Politically, Rawlings-Blake seems all head and no gut. If she had a shortcoming as an elected official, it was her attitude and not so much her performance. From almost the day she took office in the wreckage of Sheila Dixon’s dismissal by dint of criminal conviction, Rawlings-Blake dug Baltimore out of a crippling snow storm with record speed and efficiency. At the closing of her years as mayor, Rawlings-Blake presided over a city with a soaring murder rate that by late summer that had already surpassed last year’s total number of killings.
But from there she seemed to turn a cold shoulder on her hometown. She always appeared lint-free, almost unseen in the initial hours of carnage and the trashing of Baltimore following Freddie Gray’s death. She created a charisma vacuum in a battered city that badly needs a hug. Her decision, according to those around the mayor, shocked but didn’t surprise her covey girlfriend insiders. Some noticed, they said, a subtle change in her behavior. The resignation notice was issued at a staff gathering which, as probably anticipated, could not be contained until the next day’s formal announcement that was already preceded by the leak. The news of Rawling-Blake’s planned departure from City Hall caught nearly everyone off guard and unprepared.
This transition puts Baltimore in kind of a netherland for another year as it continues to lose population and its former eminence as Maryland center of gravity in politics. But Rawlings-Blake realized that it was time to move on, to hand off the impossible job of governing an impecunious city to another and concentrate on her job as mayor for the remainder of her term rather than assume the rigors and distractions of difficult campaign and a forceful challenge.

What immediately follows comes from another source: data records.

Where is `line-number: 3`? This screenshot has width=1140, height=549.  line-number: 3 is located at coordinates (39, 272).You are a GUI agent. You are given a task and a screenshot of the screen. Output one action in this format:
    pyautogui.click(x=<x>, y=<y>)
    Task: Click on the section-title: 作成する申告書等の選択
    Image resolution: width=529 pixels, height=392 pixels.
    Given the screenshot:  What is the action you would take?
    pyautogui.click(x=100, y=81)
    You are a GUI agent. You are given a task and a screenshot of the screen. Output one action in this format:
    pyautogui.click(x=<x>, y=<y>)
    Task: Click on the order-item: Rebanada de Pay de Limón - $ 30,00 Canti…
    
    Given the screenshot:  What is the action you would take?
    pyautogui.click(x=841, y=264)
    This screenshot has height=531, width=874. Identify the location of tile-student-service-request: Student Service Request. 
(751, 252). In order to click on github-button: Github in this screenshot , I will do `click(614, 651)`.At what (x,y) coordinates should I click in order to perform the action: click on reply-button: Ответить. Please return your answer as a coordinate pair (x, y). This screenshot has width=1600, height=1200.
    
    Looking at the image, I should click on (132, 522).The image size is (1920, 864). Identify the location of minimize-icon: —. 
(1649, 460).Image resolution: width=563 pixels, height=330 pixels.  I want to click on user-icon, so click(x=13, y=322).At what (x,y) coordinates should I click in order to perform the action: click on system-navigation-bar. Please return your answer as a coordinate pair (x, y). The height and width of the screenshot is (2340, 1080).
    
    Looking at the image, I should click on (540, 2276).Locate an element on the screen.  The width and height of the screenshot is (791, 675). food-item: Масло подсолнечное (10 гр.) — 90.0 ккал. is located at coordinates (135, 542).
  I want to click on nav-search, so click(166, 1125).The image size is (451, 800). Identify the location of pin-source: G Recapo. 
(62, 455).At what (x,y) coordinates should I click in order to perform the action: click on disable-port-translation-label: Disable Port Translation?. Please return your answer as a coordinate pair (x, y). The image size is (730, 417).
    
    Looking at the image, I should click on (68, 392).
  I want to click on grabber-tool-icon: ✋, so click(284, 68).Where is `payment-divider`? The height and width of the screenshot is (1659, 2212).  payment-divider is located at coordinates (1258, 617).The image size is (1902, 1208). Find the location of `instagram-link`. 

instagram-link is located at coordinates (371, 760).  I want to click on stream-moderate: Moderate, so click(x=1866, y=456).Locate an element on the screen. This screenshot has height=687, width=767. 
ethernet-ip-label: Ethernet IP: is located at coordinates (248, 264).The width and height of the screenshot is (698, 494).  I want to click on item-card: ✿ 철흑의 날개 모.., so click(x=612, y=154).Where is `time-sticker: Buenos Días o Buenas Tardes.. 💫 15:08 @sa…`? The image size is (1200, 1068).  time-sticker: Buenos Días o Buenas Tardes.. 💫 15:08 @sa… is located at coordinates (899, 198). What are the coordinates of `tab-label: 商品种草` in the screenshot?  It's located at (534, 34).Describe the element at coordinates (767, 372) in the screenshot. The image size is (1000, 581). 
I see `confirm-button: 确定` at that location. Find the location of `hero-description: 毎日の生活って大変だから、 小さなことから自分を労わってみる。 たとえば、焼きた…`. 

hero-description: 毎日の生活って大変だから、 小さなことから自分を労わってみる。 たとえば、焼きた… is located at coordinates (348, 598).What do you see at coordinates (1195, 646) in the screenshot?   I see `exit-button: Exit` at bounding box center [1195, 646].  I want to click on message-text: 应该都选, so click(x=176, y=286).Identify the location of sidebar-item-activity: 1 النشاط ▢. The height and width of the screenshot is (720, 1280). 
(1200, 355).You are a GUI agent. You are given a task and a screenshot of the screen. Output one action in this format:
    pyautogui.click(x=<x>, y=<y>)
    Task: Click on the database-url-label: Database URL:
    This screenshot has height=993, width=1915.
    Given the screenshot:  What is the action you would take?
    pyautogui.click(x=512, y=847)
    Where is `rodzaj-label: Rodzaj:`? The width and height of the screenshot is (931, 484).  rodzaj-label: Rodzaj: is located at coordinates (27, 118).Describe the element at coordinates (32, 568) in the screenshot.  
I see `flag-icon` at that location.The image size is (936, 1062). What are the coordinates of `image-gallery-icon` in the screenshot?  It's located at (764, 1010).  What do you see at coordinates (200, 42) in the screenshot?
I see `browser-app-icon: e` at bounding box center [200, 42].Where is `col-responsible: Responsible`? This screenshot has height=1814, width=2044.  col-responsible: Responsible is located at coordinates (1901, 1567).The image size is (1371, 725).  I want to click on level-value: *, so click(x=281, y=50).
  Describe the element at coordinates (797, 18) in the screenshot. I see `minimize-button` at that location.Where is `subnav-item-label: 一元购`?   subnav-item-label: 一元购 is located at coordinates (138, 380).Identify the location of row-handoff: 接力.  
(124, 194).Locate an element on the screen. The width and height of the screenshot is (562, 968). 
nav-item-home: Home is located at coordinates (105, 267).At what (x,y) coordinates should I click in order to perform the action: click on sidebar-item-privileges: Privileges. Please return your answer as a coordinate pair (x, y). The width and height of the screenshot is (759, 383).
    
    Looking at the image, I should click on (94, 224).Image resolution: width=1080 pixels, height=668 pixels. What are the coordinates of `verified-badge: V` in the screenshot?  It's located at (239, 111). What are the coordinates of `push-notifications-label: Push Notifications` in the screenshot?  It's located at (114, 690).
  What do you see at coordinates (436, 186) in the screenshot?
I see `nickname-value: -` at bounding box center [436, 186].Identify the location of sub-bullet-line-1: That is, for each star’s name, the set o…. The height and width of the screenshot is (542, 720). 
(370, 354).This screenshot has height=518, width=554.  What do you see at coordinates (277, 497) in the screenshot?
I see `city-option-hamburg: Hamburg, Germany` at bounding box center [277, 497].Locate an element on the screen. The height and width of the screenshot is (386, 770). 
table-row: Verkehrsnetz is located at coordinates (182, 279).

Rawlings-Blake’s decision to forgo elective politics, at least until she signals otherwise, has unleashed the usual line-up of would-be successors—Councilman Carl Stokes, Sen. Catherine Pugh, Sheila Dixon, Richard Black, Mack Clifton, Mike Maraziti, Calvin Allen Young, Councilman Nick Mosby, Council President Bernard Jack Young, Councilman Brandon Scott, Del. Jill Carter and Wes Moore.
Newly released from the bondage of a campaign and the beggarly need to raise funds, Rawlings-Blake has sought to renew her frayed relationship with Gov. Larry Hogan (R) who appeared to thumb his nose at the city with a series of rejections and put-downs.
Hogan, in turn, responded with an op-ed in The Sun (probably pre-planned and not related to Rawlings-Blake’s meeting last week.) Hogan promised to blow up Baltimore’s abandoned houses and create parks in their place as well as to rearrange the city’s haphazard public transportation network. Yes, but dynamite does not attract people or add to the tax base, which is what Baltimore needs right now.